* [TEXT FOR ANALYSIS]:
--------------------------------
A System That Failed to Protect

Here’s where this case exposes glaring failures in our immigration and employment verification systems. Diaz Vera reportedly entered the United States illegally in 2022 from Cuba. Yet somehow, he obtained the documentation necessary to drive for one of America’s largest rideshare companies.

This raises urgent questions that demand immediate answers. How did an illegal alien secure the valid Social Security number, driver’s license, and insurance that Lyft requires of all its drivers? What verification failures allowed this to happen?

The victim’s attorney confirmed Diaz Vera possessed a work permit despite his illegal entry and was awaiting a hearing for legal status at the time of his arrest. This reveals the dangerous loopholes in our current immigration system—loopholes that potentially put American citizens directly in harm’s way.

Justice Delayed

The victim’s chiropractor called police when Diaz Vera finally dropped her at the medical office. The assault occurred on February 4. Authorities arrested the suspect the following day in a supermarket parking lot.
--------------------------------
* [DATA BLOCK]:
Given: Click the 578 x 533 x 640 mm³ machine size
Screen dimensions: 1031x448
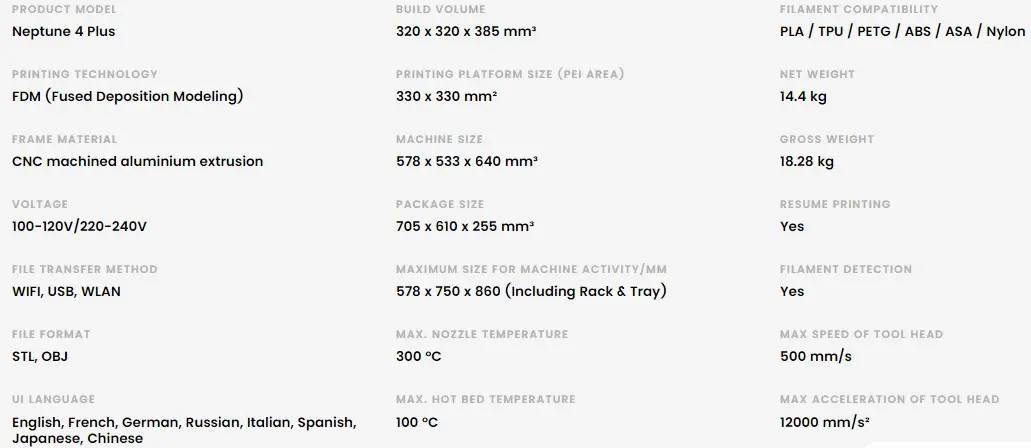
--------------------------------
* [WHAT THIS TASK INVOLVES]: Please copy the text on immigration verification failures between "This raises urgent" and "this to happen?", inclusive, changing "Lyft" to "the rideshare company".

* [REPLY TO THE EXERCISE]:
This raises urgent questions that demand immediate answers. How did an illegal alien secure the valid Social Security number, driver’s license, and insurance that the rideshare company requires of all its drivers? What verification failures allowed this to happen?